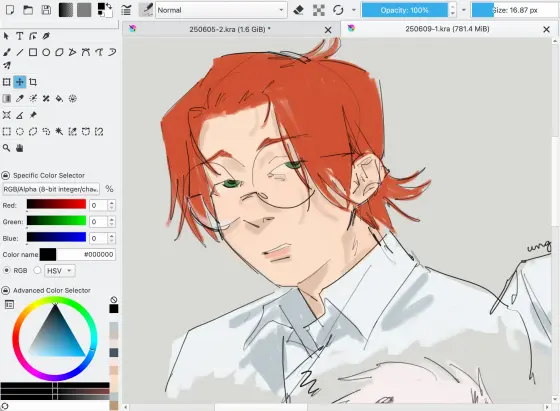Screen dimensions: 560x411
Task: Pick the Color Sampler eyedropper tool
Action: click(20, 98)
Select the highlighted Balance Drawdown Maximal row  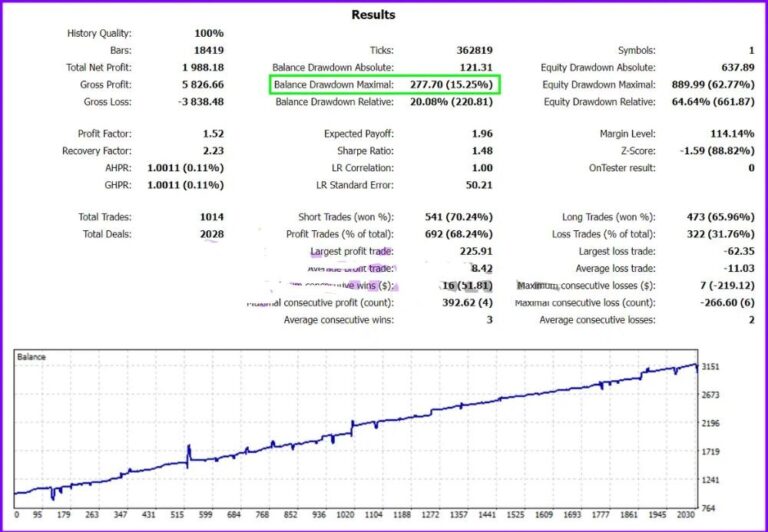pos(385,85)
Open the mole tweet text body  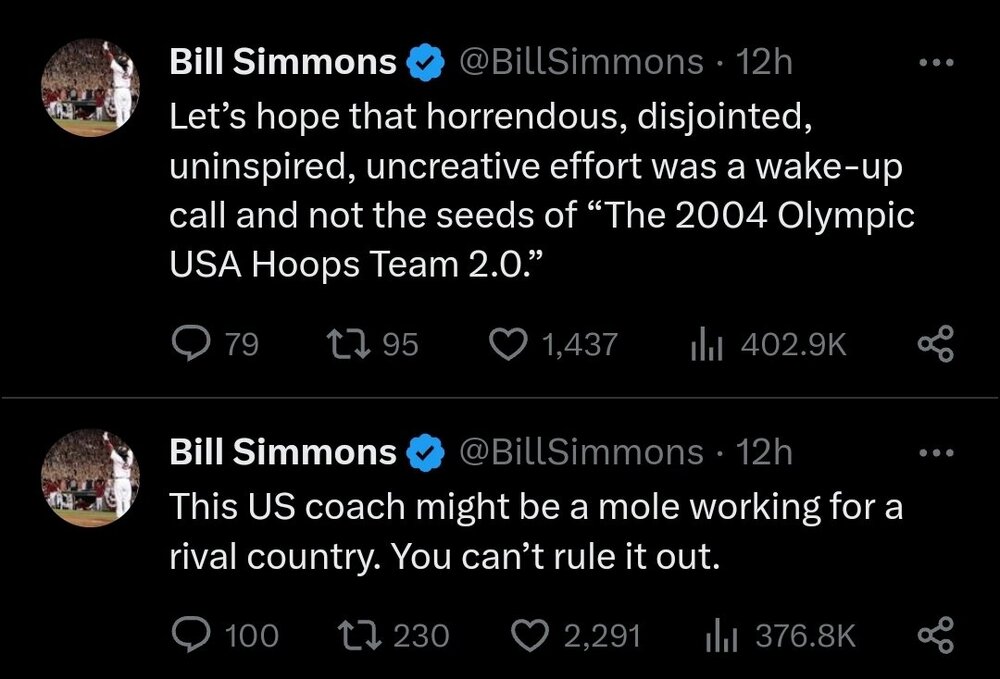(535, 531)
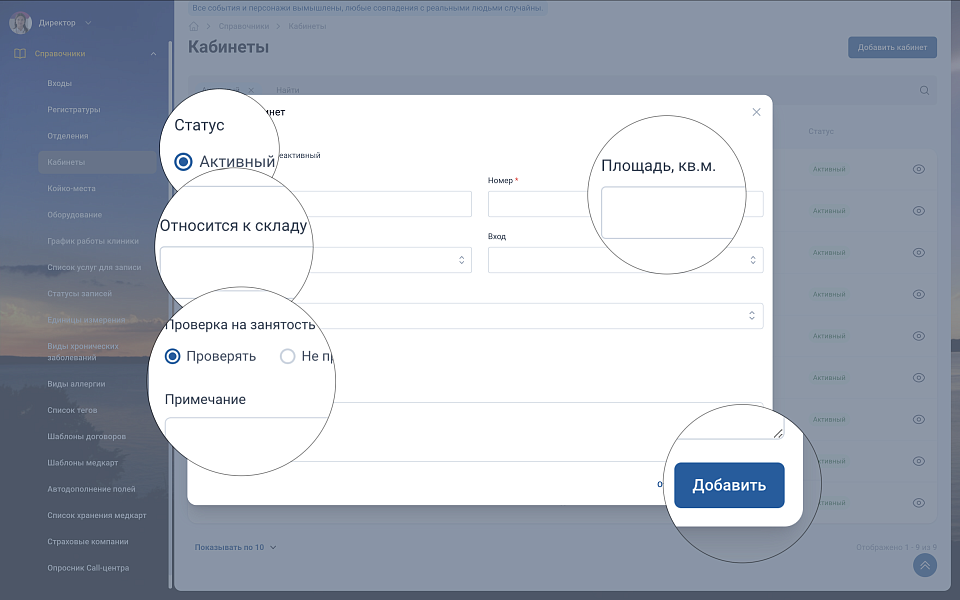Expand the Показывать по 10 page size selector

pos(236,547)
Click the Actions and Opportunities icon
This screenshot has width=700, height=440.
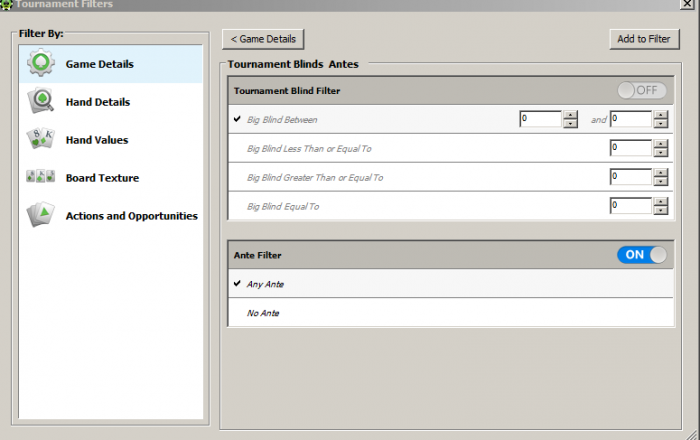point(41,215)
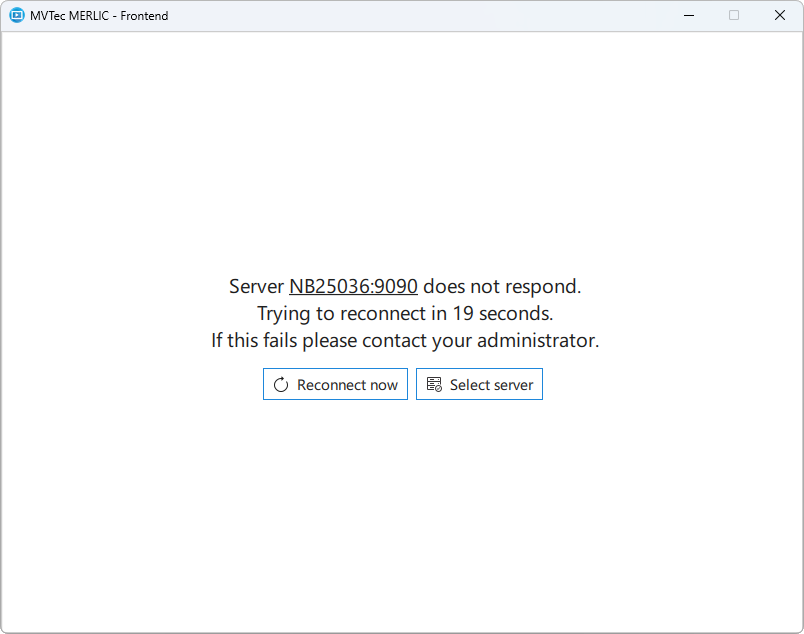The image size is (804, 634).
Task: Click the greyed-out maximize window icon
Action: (734, 15)
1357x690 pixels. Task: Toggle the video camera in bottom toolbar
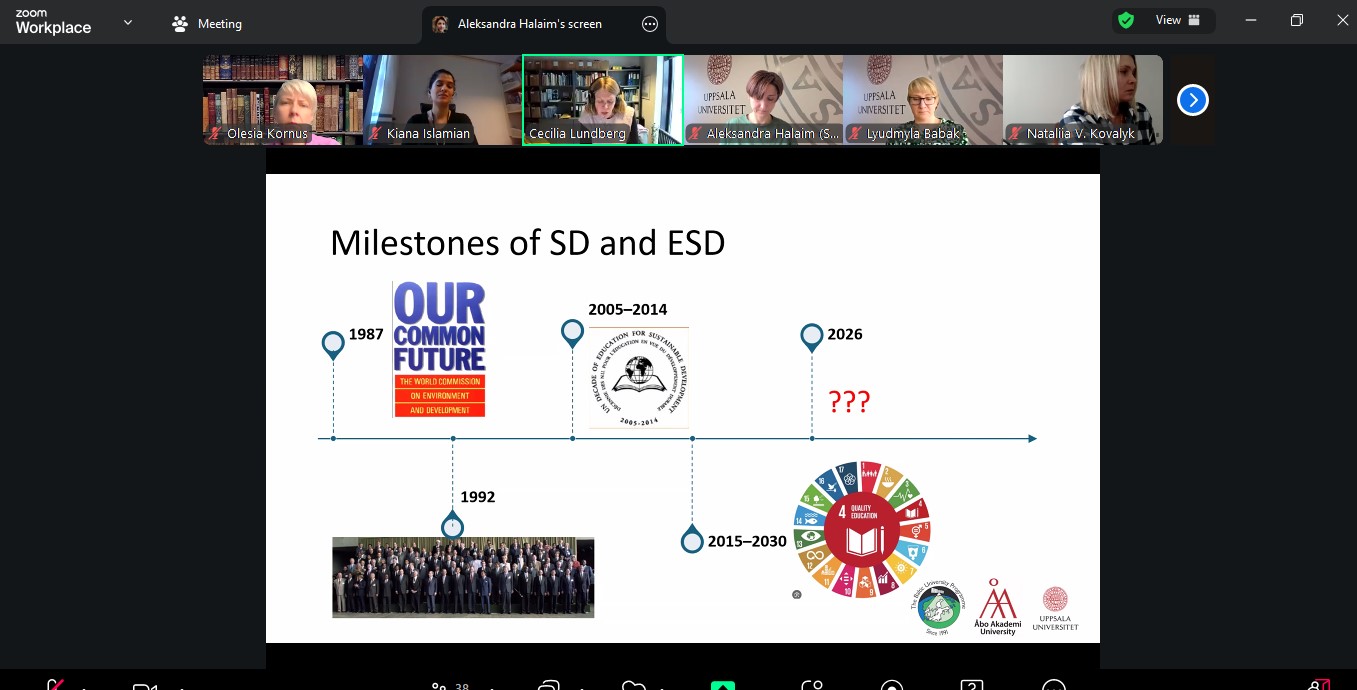145,686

==========

Extract every line of the material above that contains the string "icon". Matches are case-sensitive.

RESULT FOR THIS TASK.
Click the Actions and Opportunities icon
Task: Click the greyed-out maximize window icon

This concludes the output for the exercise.